Григорий Померанц - ОТКРЫТОСТЬ БЕЗДНЕ. ВСТРЕЧИ С ДОСТОЕВСКИМ
Думаю, что к этому толкала Достоевского непреодолимая нужда. Иначе, в других словах, он никак не мог ухватиться за образ Христа. Ухватиться же надо было непременно, иначе гибель. Иначе на каторге нельзя было выжить. Ересь, личный выбор символа веры – оказался спасением. Пусть это не лучшая формула, пусть в ней дремлют опасности. Но для этого человека, в этот миг ничего лучшего нет.
За credo Достоевского стоит переживание, потрясение, надлом. Луначарский считал, что Достоевский испугался каторги; раз согнулся – и на всю жизнь остался согнутым. В этом наивном рассуждении есть одна ниточка правды: чего-то Достоевский действительно испугался. Но не каторги; скорее каторжников.

**Данные:**
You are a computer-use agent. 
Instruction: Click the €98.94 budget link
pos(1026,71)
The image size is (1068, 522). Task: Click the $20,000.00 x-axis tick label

**Задания:**
a: Ответьте на вопросы по фрагменту о Достоевском.
(i) Что, по словам автора, оказалось для Достоевского спасением?
(ii) Чего, по мнению Луначарского, испугался Достоевский?
(iii) Кого, по мысли автора, Достоевский скорее испугался?
b: Определите, соответствуют ли утверждения фрагменту о Достоевском. Ответьте «да» или «нет» и приведите точную цитату, на которой основан ответ.
(i) Автор называет личный выбор символа веры лучшей формулой.
(ii) Автор полагает, что Достоевский ничего не испугался.
(iii) По мнению Луначарского, Достоевский на всю жизнь остался согнутым.

**Ответы:**
a:
(i) Ересь, личный выбор символа веры.
(ii) Каторги.
(iii) Каторжников.

b:
(i) Нет: «Пусть это не лучшая формула».
(ii) Нет: «чего-то Достоевский действительно испугался».
(iii) Да: «раз согнулся – и на всю жизнь остался согнутым».